Al momento de nuestro viaje este camino estaba en reparación, o modificación, ya que encontramos varias maquinas viales trabajando en el mismo.

También cruzamos varios camiones, incluso en estas regiones tan apartadas.

Esta parte del camino tiene preparada una sorpresa para el conductor, La Recta del Tin Tin, una extensión recta de unos 5 Kmts en el medio de la nada, donde se puede apreciar el paisaje en todo su esplendor, disfrutar del valle, las montañas de fondo, algunas cabras y chivos al costado del camino, un verdadero regalo después del camino de montaña.

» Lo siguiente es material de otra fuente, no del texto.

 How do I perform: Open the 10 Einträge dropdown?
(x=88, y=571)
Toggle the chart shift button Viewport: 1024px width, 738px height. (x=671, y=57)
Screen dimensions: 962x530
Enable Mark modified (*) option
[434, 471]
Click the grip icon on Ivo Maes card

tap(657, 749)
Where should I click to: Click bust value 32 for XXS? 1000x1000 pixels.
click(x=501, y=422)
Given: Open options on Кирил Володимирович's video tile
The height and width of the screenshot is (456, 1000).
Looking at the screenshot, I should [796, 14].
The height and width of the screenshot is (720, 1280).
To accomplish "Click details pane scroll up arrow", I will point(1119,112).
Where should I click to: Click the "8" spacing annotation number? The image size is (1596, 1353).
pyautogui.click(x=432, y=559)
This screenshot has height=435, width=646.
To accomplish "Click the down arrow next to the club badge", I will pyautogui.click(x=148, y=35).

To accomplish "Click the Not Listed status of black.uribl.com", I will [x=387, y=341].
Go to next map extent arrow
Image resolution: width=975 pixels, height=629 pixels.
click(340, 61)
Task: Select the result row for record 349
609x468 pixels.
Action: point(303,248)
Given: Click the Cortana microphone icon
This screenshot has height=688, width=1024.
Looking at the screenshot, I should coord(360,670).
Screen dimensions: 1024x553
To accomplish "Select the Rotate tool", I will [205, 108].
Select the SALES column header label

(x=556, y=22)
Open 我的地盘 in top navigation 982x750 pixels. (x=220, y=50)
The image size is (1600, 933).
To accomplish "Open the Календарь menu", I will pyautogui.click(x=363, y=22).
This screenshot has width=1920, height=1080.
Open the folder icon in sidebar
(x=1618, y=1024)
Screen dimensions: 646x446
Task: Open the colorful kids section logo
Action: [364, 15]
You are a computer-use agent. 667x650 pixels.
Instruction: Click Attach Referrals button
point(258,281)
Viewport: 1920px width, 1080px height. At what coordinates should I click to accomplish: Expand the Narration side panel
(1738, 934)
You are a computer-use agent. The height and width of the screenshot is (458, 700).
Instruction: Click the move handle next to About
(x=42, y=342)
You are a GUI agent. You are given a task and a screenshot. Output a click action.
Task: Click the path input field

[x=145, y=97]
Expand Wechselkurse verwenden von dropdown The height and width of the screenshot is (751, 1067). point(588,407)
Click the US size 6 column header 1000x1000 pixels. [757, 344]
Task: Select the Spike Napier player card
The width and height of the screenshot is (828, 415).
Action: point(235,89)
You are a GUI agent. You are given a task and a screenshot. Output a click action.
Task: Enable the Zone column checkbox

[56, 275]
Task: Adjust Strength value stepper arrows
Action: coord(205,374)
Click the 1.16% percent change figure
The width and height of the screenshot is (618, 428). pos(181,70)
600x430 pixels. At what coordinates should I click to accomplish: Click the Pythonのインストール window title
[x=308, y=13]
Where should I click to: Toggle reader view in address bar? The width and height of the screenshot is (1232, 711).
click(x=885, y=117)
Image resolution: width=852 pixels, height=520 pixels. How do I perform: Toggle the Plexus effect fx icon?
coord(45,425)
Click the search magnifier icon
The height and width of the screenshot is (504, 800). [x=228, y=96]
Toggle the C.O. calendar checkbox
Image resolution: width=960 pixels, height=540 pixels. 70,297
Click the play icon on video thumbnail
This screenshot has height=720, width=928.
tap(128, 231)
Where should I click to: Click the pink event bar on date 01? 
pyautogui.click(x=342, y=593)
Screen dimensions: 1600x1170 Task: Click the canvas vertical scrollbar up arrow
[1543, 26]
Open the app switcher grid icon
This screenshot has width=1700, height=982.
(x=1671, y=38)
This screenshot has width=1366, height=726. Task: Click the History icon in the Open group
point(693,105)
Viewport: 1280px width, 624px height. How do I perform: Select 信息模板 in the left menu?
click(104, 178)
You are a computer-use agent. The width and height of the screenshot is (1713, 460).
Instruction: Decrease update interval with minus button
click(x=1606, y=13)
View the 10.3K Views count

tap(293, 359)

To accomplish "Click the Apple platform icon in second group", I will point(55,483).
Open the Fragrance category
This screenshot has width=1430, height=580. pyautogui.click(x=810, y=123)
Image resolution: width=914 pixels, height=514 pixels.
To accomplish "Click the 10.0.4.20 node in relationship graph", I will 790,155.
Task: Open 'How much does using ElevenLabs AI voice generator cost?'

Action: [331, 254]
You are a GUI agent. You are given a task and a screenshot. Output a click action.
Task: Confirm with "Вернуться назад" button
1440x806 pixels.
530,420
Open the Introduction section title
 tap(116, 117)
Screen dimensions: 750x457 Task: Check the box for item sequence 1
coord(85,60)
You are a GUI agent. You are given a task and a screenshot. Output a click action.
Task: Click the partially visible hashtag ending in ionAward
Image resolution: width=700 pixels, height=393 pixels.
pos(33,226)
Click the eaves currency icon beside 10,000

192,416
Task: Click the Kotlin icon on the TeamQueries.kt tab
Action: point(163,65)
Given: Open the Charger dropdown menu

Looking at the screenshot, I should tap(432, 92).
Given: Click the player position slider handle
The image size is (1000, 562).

En Payogasta el camino se une con la famosa ruta 40, un símbolo de los viajes extremos. En lo personal siento un gusto especial cuando me encuentro con esta ruta, debe ser la sensación de estar de a poco cumpliendo el anhelo de recorrerla por completo, uniendo norte y sur de nuestro país.

Este tramo de la 40 es de asfalto, lo cual devuelve un poco la tranquilidad y afloja las tensiones del conductor. Hasta Cachi solo restan pocos kilómetros.

Llegar a Cachi fue para mi algo especial, ya que como dije era mi primer contacto con estos paisajes, y no me defraudo.

El pueblo esta apoyado sobre el inicio de la montaña, y como en muchos de estos pueblos del norte, es típico encontrar la calle cuesta arriba que lleva al centro del pueblo.

Paramos mucho antes, porque el mediodía ya estaba avanzado, y nos sentamos a comer en un restaurant a la entrada del pueblo, ofrecieron chivito y no lo pensamos dos veces.

Una vez terminado el almuerzo fuimos a recorrer el pueblo. Tal como lo preveía, la calle en pendiente nos llevo directo a la plaza, rodeada de los edificios públicos necesarios.

Cruzando la plaza encontramos a uno de sus lados la Iglesia, muy sobria y simple, y en esa simpleza, también hermosa. Grandes paredes lisas, sin ventanas y de un color tierra, con piso y escaleras de piedra.

Tomamos algunas fotos, respiramos el aire puro de este lugar tan libre de la contaminación de la gran ciudad, paseamos un poco mas por las calles cercanas a la plaza, y subimos nuevamente al auto para emprender la vuelta a Salta.

Me llevaba en la mente las imágenes de este hermoso pueblo del Norte Argentino.